# The task
Reproduce the listing below verbatim, omitting the pictures.

# Stored rows
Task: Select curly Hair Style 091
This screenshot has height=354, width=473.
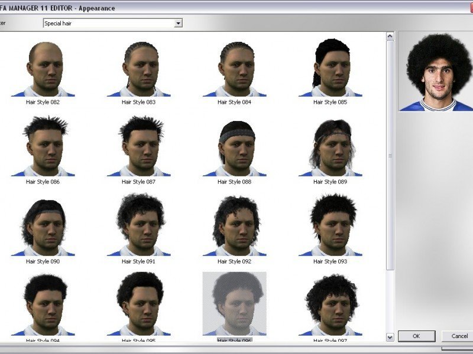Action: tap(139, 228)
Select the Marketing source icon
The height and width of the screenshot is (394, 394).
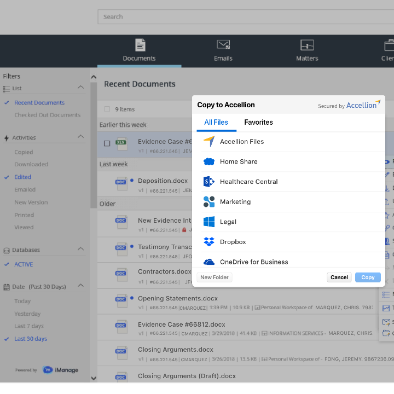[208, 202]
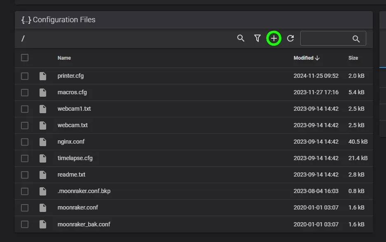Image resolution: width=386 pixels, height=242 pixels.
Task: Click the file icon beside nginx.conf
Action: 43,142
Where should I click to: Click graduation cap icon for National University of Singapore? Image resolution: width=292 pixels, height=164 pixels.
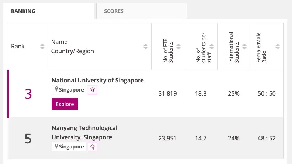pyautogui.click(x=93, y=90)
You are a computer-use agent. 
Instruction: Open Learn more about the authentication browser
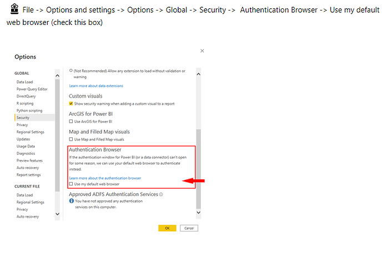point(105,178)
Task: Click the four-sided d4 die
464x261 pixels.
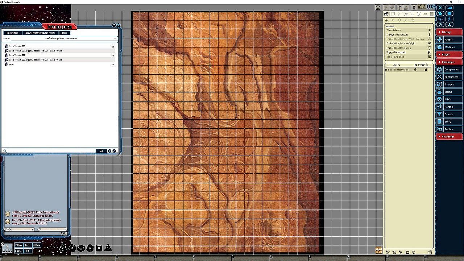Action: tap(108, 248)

# Response
Task: Select curly Hair Style 091
This screenshot has height=354, width=473.
Action: tap(139, 228)
Select the Marketing source icon
The height and width of the screenshot is (394, 394).
[208, 202]
Image resolution: width=386 pixels, height=242 pixels.
Task: Click the file icon beside nginx.conf
Action: 43,142
Where should I click to: Click graduation cap icon for National University of Singapore? Image resolution: width=292 pixels, height=164 pixels.
pyautogui.click(x=93, y=90)
You are a computer-use agent. 
Instruction: Open Learn more about the authentication browser
point(105,178)
Task: Click the four-sided d4 die
464x261 pixels.
Action: tap(108, 248)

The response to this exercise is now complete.